Burn wounds were infected by the smearing of 20 μL of the concentrated S. aureus suspension containing 106 cells onto the burned surfaces. After 2 h post-infection, HCT hydrogel (200 μM TBO) was applied to the wound and incubated for 1 h. Then, each infection area was irradiated for 100 J·cm−2 by a homemade 630 nm diode laser. After irradiation, HCT hydrogel was continued to incubate for 2 h. Finally, tissue biopsies were removed from the wound. The sampled tissues were weighed and homogenized in PBS. Viable cell counts were performed and standardized per gram of tissue biopsies. All the surgical and experimental procedures were approved by Institutional Animal Care and Use Committee of National Taiwan University College of Medicine and College of Public Health and were in accordance with the guidelines of the National Science Council of Taiwan.
3.10. Statistics Analysis
All experiments were repeated three times. Results are expressed as the mean ± standard deviation. Differences between two means were assessed for significance by the two-tailed Student t-test, and a p value of <0.05 was considered significant.
4. Conclusions
The optimal choice of bioadhesive formulation for use in topical antimicrobial PDI will involve a compromise between achieving the necessary release rate of drug and the mechanical characteristics of the formulation, as these factors will affect clinical efficacy and the ease of topical application. TBO biofilm penetration relates to the physicochemical properties of HTC hydrogel.
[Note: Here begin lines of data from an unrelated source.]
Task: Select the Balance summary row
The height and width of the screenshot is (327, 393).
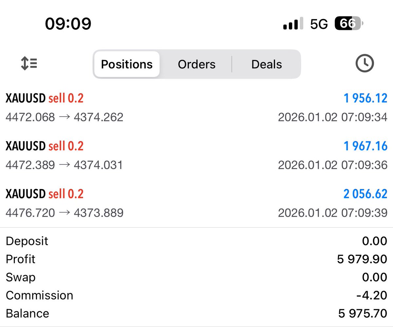Action: (197, 313)
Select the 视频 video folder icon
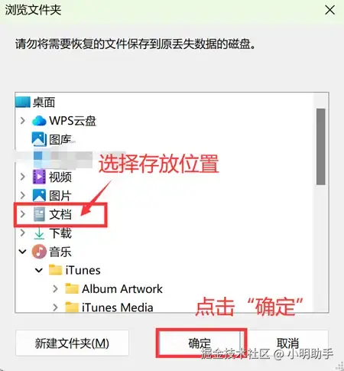This screenshot has height=371, width=344. pos(39,177)
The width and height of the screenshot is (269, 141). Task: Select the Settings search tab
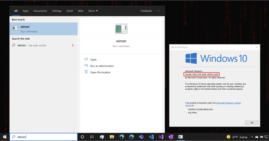57,11
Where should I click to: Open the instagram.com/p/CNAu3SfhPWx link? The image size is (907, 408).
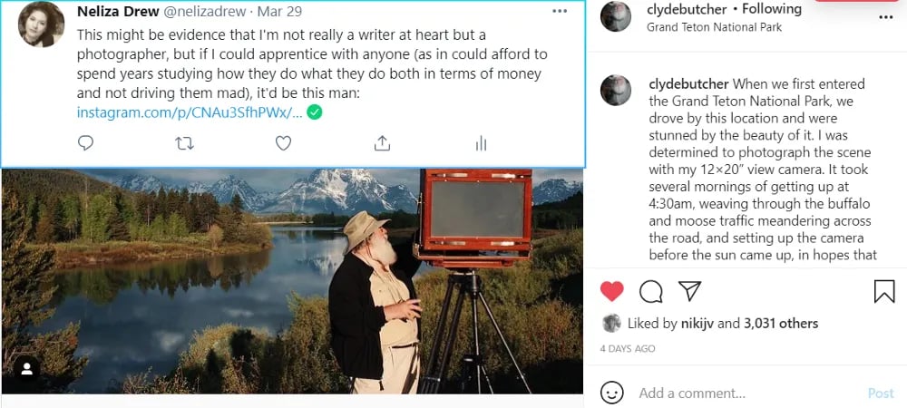pyautogui.click(x=190, y=112)
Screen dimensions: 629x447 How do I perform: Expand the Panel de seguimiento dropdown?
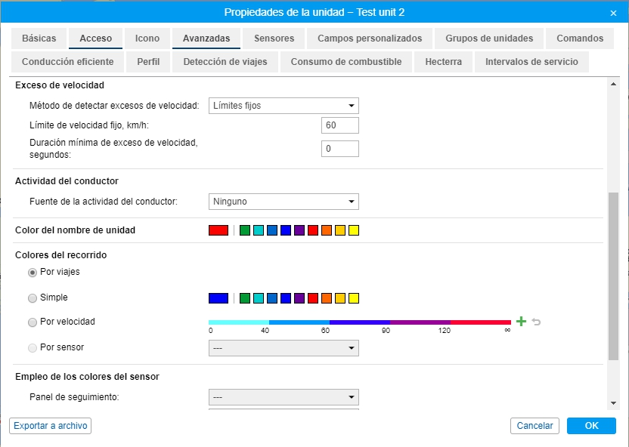point(284,396)
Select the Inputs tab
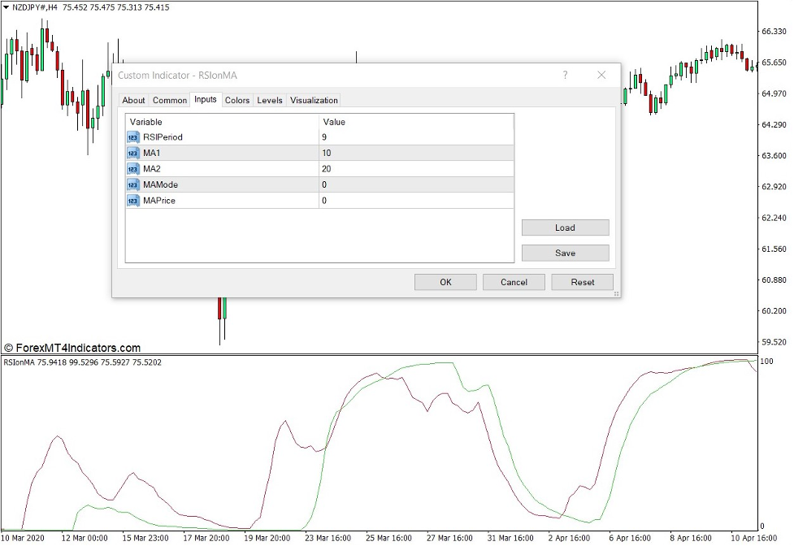This screenshot has height=546, width=794. pyautogui.click(x=206, y=100)
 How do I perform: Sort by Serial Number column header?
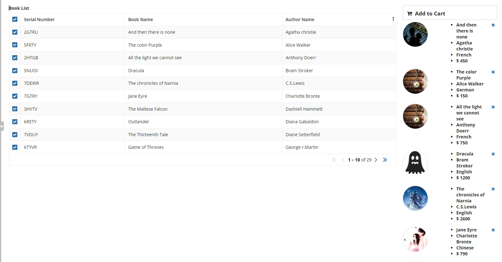click(x=39, y=20)
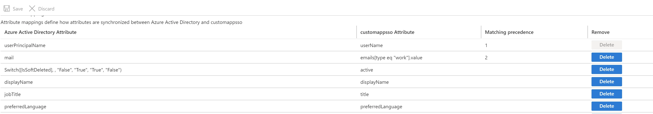Click the Discard X icon

pos(32,9)
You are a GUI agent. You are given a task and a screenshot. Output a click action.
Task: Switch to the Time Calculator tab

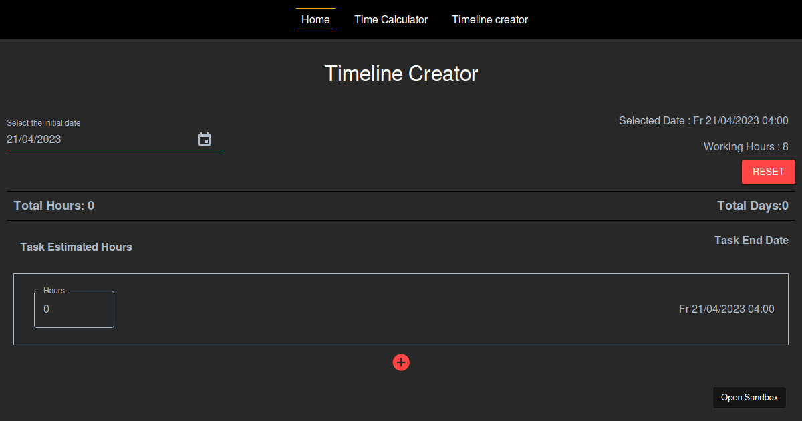coord(391,19)
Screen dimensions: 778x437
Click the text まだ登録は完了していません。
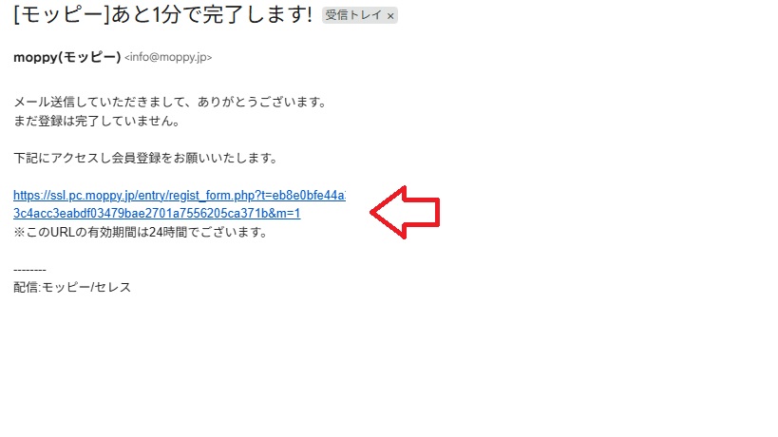[97, 121]
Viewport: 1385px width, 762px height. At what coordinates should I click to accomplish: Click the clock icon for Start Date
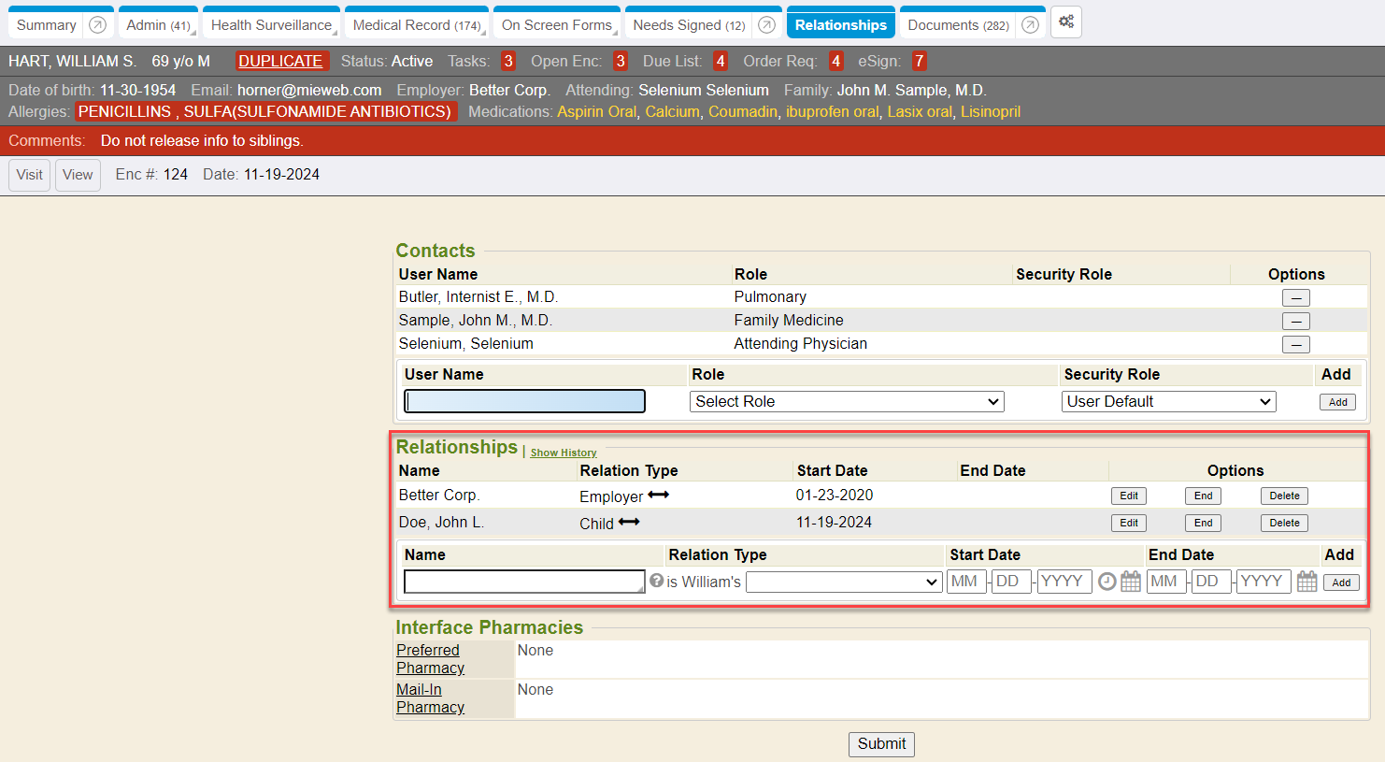pos(1107,582)
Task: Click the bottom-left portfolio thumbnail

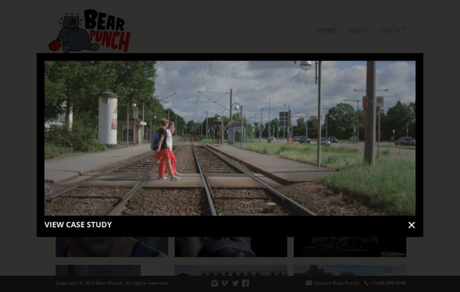Action: tap(111, 270)
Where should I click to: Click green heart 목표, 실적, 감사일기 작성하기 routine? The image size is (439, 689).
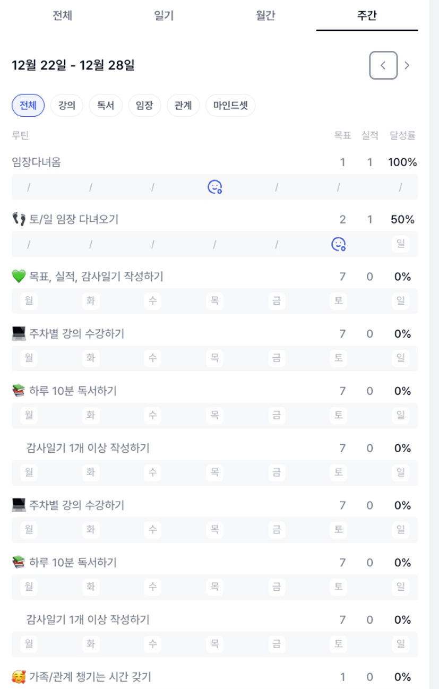[x=96, y=277]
The enhancement strategies for TBO diffusion into biofilm together with formulation strategies should be considered in detail for future clinical applications.
Acknowledgments
Financial support in the authors’ laboratories was provided by the Ministry of Health and Welfare (DOH101-TD-PB-111-TM016) and Ministry of Science and Technology (MOST 104-2320-B-126-001 & MOST103-2320-B-038-009).
Author Contributions
Chueh-Pin Chen participated in the design of the experiment and carried out the work. Chien-Ming Hsieh participated in the design of the study and coordinated the draft of the manuscript. Tsuimin Tsai and Jen-Chang Yang participated in the design of HCT formulation and performed the statistical analysis. All the authors read and approved the final manuscript. Chin-Tin Chen conceived the study, participated in its design and coordination, and finalized the draft of the manuscript.
Conflicts of Interest
The authors declare no conflict of interest.